= Robert Henderson (physician, born 1902) =

Scottish physician (1902–1999)

Robert Henderson CBE, MD, DPH (7 April 1902 – 26 December 1999) was a Scottish physician who developed the first iron lung in Britain. He is also known for his romantic relationship with the former and first female Prime Minister, Margaret Thatcher.

== Education and career ==
Robert Henderson was born in Clatt, Aberdeenshire. During the First World War, he spent time as an apprentice at a garage as a motor mechanic. One of his teachers at the Gordon Schools suggested he should pursue a medical career, and he received special tuition to enter medical school.

He graduated in 1929 from the University of Aberdeen and began his career as a resident doctor at City Hospital.

After moving to London in 1935, he worked to upgrade hospitals to be used for the war. He was stationed at Tindal House, Aylesbury, now Stoke Mandeville Hospital. He later moved to Dartford, Kent, where he worked as the medical superintendent at Southern Hospital.

In 1947, he was made CBE for his contributions to medicine. He married Josie Beeney in 1960 and had three stepchildren.

== Iron lung contributions ==
After a trip to the United States, where he witnessed a Drinker respirator being used, he became interested in intensive care and brought back materials to Scotland.

Working evenings and weekends, with the help of Aberdeen City Hospital's engineers, he put together the first British iron lung, known as the Henderson respirator. A month after the iron lung's construction, it was used to treat the ten-year-old Charles Forbes, suffering from poliomyelitis. It was the first case of polio in the UK to be treated this way. Henderson attended Forbes' funeral when he died in the 1950s.

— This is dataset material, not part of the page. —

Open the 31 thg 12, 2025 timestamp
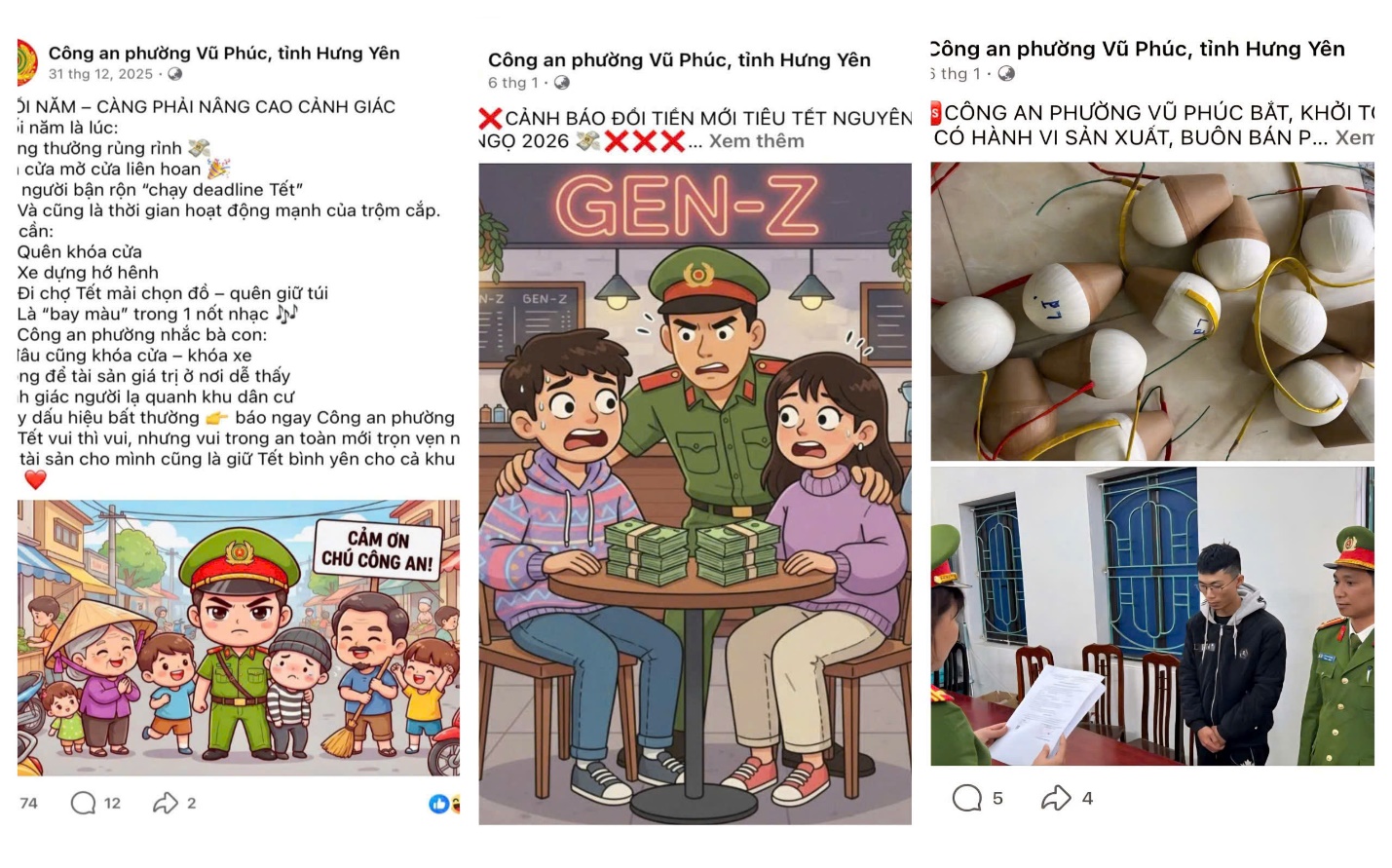click(100, 74)
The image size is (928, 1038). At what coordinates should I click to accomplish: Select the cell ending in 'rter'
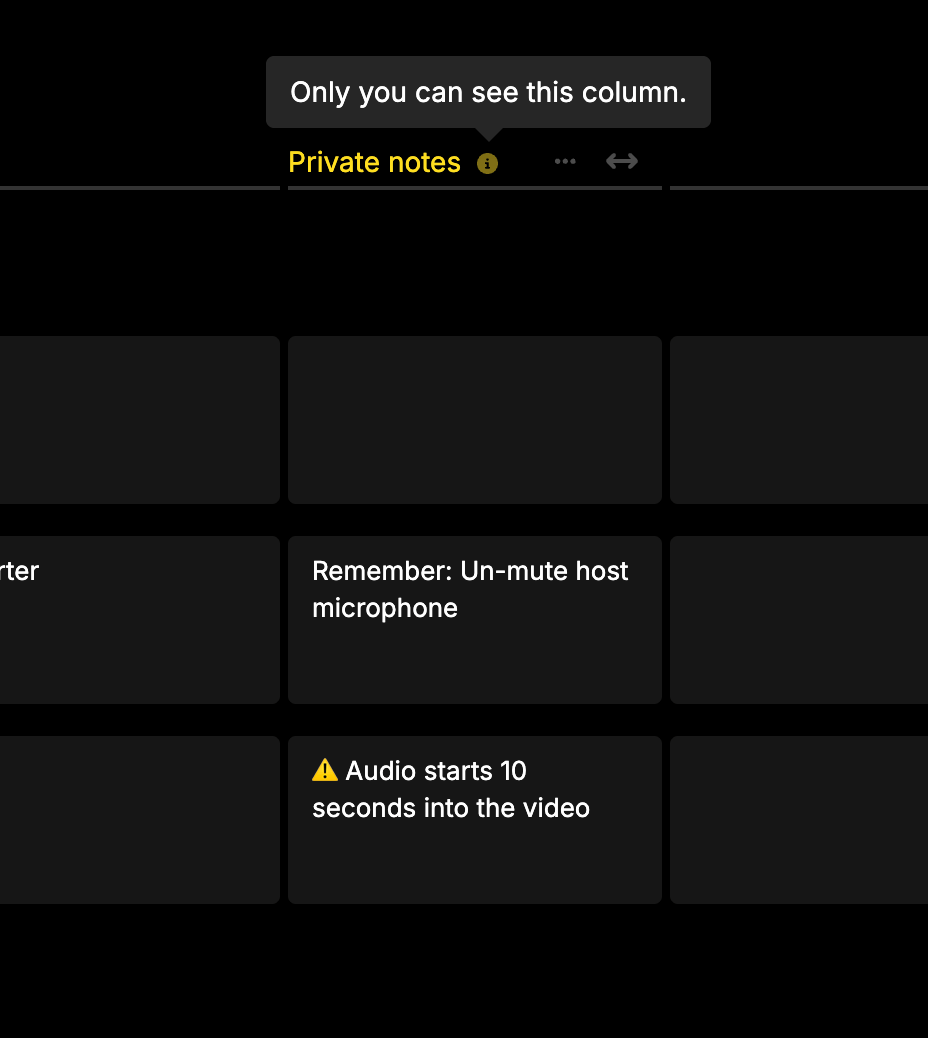pyautogui.click(x=140, y=620)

He was disciplined for building the machine using hospital facilities, meaning that his draft paper was never submitted for publication. The Scottish Medical Journal later corrected this in 1997, leaving 63 years between draft and publication.

== Relationship with Margaret Thatcher ==
Whilst working as the medical superintendent of the Southern Hospital in Dartford, Robert Henderson met the then Margaret Roberts at a railway station. At the time, Margaret Roberts was going on occasional dates with Denis Thatcher, but continued to date both men. Her letters suggest that she was more serious about Robert.

She wrote many letters to her sister Muriel about him in which she stated “I think we are both getting very fond of one another – in fact more than that. I hope so.”

The couple had a 23-year age gap. When Roberts was asked if she would marry Henderson, she stated, “I wouldn't disagree with that, but he was so much older.”